A local artist creates dark, moody collages using books, magazines and pages from Sacramento News & Review
Tyler Boynton was 11 years old listening to “shitty rap music” and had never been exposed to the art world, until his uncle from the East Coast came to visit Sacramento. Along with a copy of his favorite alt-weekly—Sacramento News & Review—Boynton’s uncle brought with him a Rolling Stones album, a Beatles album and an art book with the art of Jean Michel Basquiat.
Boynton said he was immediately captured by the work and wanted to express himself but was disappointed by his own inability to draw. Today, using clips from a variety of magazines and newspapers, including SN&R, Boynton creates frenetic multimedia collages chock full of morbid imagery and striking formal decisions.
He calls the collages “car crash concepts,” a reference to the morbid curiosity people feel when passing a car crash. You may not want to see what happened, but you can’t look away.
So let’s learn more about the “Car Crash” art of Tyler Boynton.
The work you make is fairly dark, where does that morbid curiosity come from?
I think that it comes from my own morbid curiosity, but also my infatuation with other people’s morbid curiosity and my desensitization at such a young age. With the internet and everything, everybody’s been so desensitized to everything. It’s really just my curiosity [about] other people’s curiosity.
When you’re looking for stuff for your collages, do you have an idea for a final piece and then go in and find things that match, or is it more like flipping through the pages looking for something that stands out?
It’s just so free-form. My friend was joking the other day, but he called my art like free-form jazz because he sat there and watched me do it and there’s no—I don’t want to say there’s no rhyme or reason to it because there is—but it’s very loose, so it just kind of happens. I don’t wake up in the morning and think I’m going to make a morbid canvas, you know, I’ll be flipping through a magazine and it just kind of starts from there. When I see the image, I almost see it differently than the way it’s printed. So if I see an image I’m like, “Oh, this would look better this way, or this would look better that way.” So that—that has a lot to do with it.
You mentioned that it’s sort of a free-form jazz kind of way of going about it, so at what point do you look at a piece and say ‘Okay, this is done, I can’t add any more to it, I can’t take anything away, this is in its final form.’
I don’t know that any of them are ever fully done. Sometimes, like the other day, I was just looking around my room at all my pieces and I grabbed a few of them and added little things, so I don’t know that there’s a moment where I’m like, “I can never touch this again.” There are definitely moments where I feel that, “This one’s okay, I’m going to post it.” And then usually once I post it I won’t touch it again.

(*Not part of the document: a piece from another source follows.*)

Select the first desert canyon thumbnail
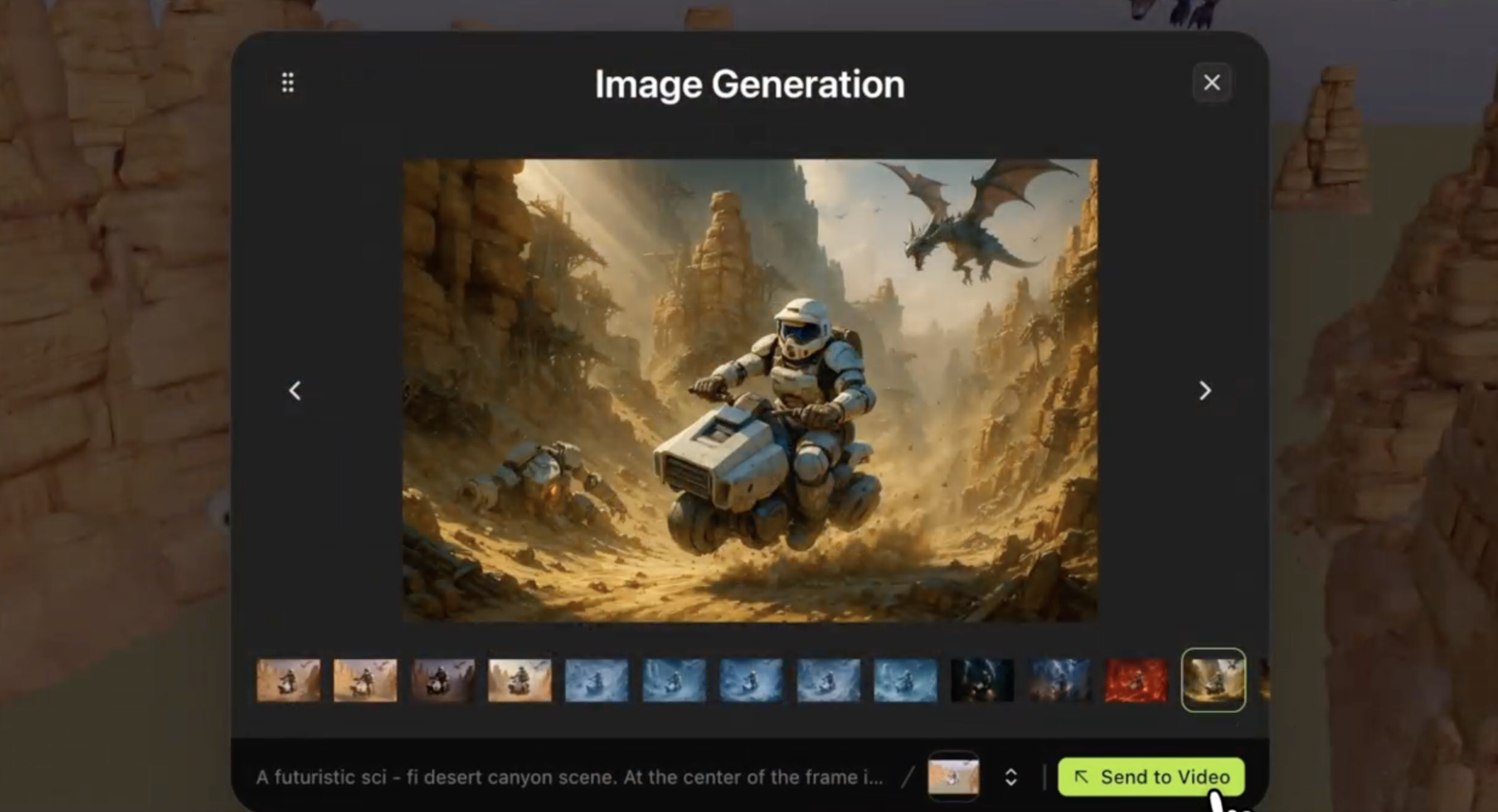The image size is (1498, 812). click(288, 680)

Do you consider your work as recontextualizing the images that you find in media and some of the words?
Absolutely. ‘Cause a lot of the phrases in my pieces are different parts of a sentence. When I first started doing it, I was calling it “ransom graffiti” because it reminded me of like old ransom notes from the ’20s.
What was it about Sacramento News & Review that made you want to use the paper in your work?
Sacramento News and Review isn’t really shy about talking about serious issues, and a lot of those serious issues I was able to use in my pieces. One of my biggest things that I did was when the Mike Brown killing happened. You guys covered it pretty extensively, so I made a big piece out of that.
Now that Sacramento News & Review doesn’t have a print edition anymore, where are you getting your supplies?
Now I’m buying magazines, books, I pretty much get my supplies anywhere I can to be honest. Anything that I find interesting or that would fit in any little corner of my canvases I grab.
What are your aspirations as an artist?
I just really want to give the Sacramento area a voice and a place among the art community. I feel like Sacramento gets looked over so much in so many different mediums, whether it’s music or film or this or that. So I really want to give Sacramento a flagship, something that people can go, “Oh, that’s from Sacramento.”